Жертва страдающих богов.
Боги мистерий – боги страдающие, мистерии же суть «тени» мистерии смерти и воскресения Христа: таков краеугольный камень философии религии Мережковского. И вот, он ставит вопрос: была ли вольной жертва страдающих богов древности? Мережковскому представляется, что в случае насильственной смерти бога (Озириса от руки его брата Сэта, Адониса – от клыков вепря, Диониса-Загрея, растерзанного титанами, а Орфея – мэнадами и т. д.) соответствующее таинство исторически ведет к «религии бога-дьявола», торжествующего над богом-жертвой[424]. И дабы представить языческих богов прообразами Сына Божия, который самовольно отдает жизнь ради спасения мира, Мережковский прибегает к герменевтическим натяжкам: будто бы в древних таинствах, хоть и в слабой степени, но было сознание вольной жертвы. Так, в мифе Сэт – злой брат Озириса, но в мистерии речь идет лишь о другом имени верховного бога Египта, – соответственно, о его вольной смерти.

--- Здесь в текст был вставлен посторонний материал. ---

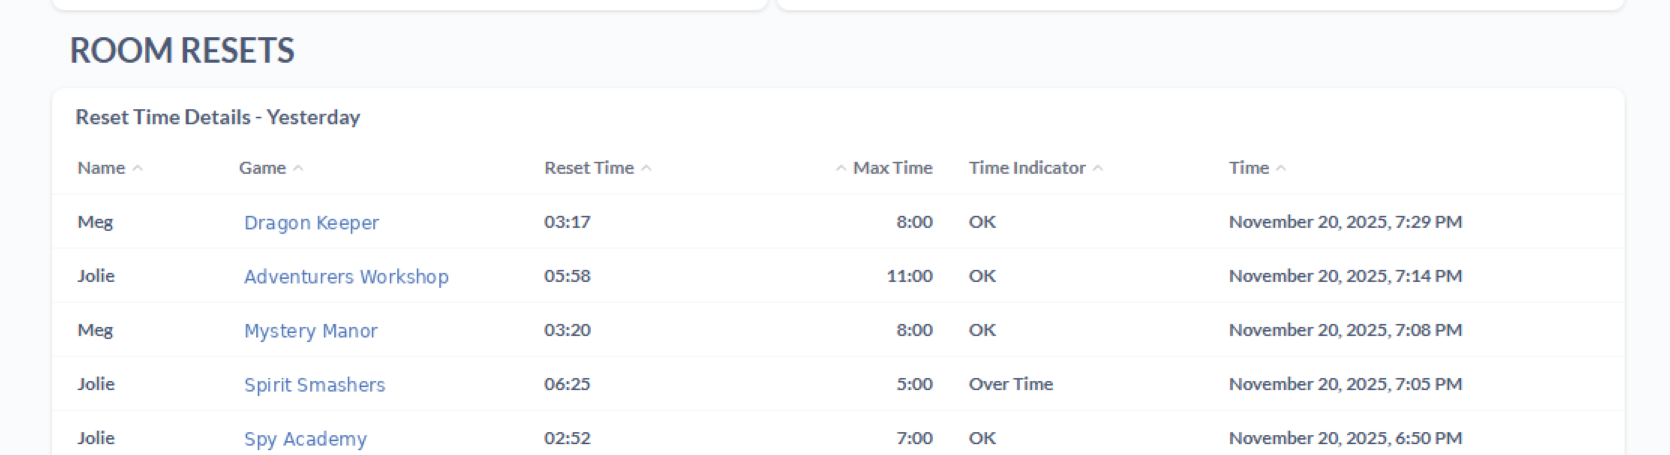The image size is (1670, 455).
Task: Click the 06:25 reset time cell
Action: (x=567, y=384)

Также «святой Орфей» и его мексиканский двойник Кветцалькоатль «оба приносят себя в жертву, чтобы прекратить бесконечность человеческих жертв»[425]. Мистерия, согласно Мережковскому, способна развоплотить национальный миф – редуцировать его сюжет к евангельской схеме. На самом деле здесь налицо один из приемов герменевтики Мережковского – вчувствование христианства в язычество.
«Божественные кровосмешения».
Этот же прием исследователь использует, когда трактует мифические «браки отцов с дочерьми, сыновей с матерями», «братьев с сестрами», подмечая, что «все браки богов кровосмесительны»[426]. Но как же в перверсии, для язычников священной, богоподобной (египетские цари-боги рождались только от кровосмесительных браков), но омерзительной в глазах христиан, Мережковскому удалось обнаружить созвучные и христианству смыслы?! С помощью софистики: скажем, в кровосмесительных союзах сына и матери, дочери и отца «сын хочет снова родить себя от матери, дочь – от отца, уже не во времени, а в вечности», поскольку восстающий на себя пол (перверсивный) как бы обращает время вспять и преодолевает его[427]. «Воля к безличному роду становится волей к торжествующей над родом <…> бессмертной Личности»[428]: вот сакральная глубина, которую Мережковский находит в «кровосмесительной похоти», оправдывая тем самым последнюю. В мифе об Адонисе именно ее внушила «Афродита Лютая» кипрской царевне Мирре, которая родила Адониса от собственного отца. Но вот в мистерии, по Мережковскому, Мирра – она же Небесная (а не Лютая) Афродита, «страдающая Мать» Адониса, который также «вольно захотел страдать с людьми во всем» (убийца-вепрь это чисто мифическая деталь, в расчет не принимаемая) и вместе со своей «чистой из чистых» Матерью сошел на землю. «Мугга – Mirjam», Мария: созвучие двух имен для Мережковского не случайно, ибо Мирра, зачавшая от отца, – «смиреннейшая тень у ног» Пречистой Девы, родившей от Духа[429]. Извращение софистически-кощунственно представлено Мережковским как прообразование Приснодевства.Также Мережковскому в его бредовых фантазиях «божественное кровосмешение» представляется языческим аналогом «несказанного брака» в недрах Святой Троицы. Гвоздь (хочется употребить здесь как раз грубое слово) богословия Мережковского – это понимание Триединого Бога в качестве «семьи», а Святого Духа – как «Матери».
В божественном порядке, заявляет этот воистину новый
богослов, из того, что «Сын и Отец – одно», следует, что «Сын в Отце рождает Себя от Духа-Матери. Или <…> все три Лица Божественной Троицы соединяются, рождая друг друга и друг от друга рождаясь, в Матери-Отце-Сыновней, несказанно-брачной любви»[430].Эти непристойно-смешные глупости я прокомментирую, только чтобы завершить данный раздел работы. Именно христианство (а не культовые кровосмешения) воспитывает в человеке личное начало, когда пол и продолжение рода помещает на второй план человеческого существования. Троица Церковью не уподобляется семье, будучи действительно несказанным, не имеющим в тварном мире аналогов, союзом небесной любви. Дух, исходящий от Отца, для традиции никакая не «Мать». Догматы вообще с великой осторожностью используют «слишком человеческие» метафоры, предпочитая им непривычные понятия (различая, к примеру, рождение
Сына и исхождение Духа в Св. Троице). Мережковский же ищет вульгарной, общепонятной мещанской простоты, когда уподобляет Бога европейской семье. Его религия Третьего Завета снижает, опошляет традицию; отрицая «творческую эволюцию», она хочет вернуть человека во времена дикости, инстинктами намеревается задавить «я», обретающее свободу великим усилием аскезы и культурного созидания.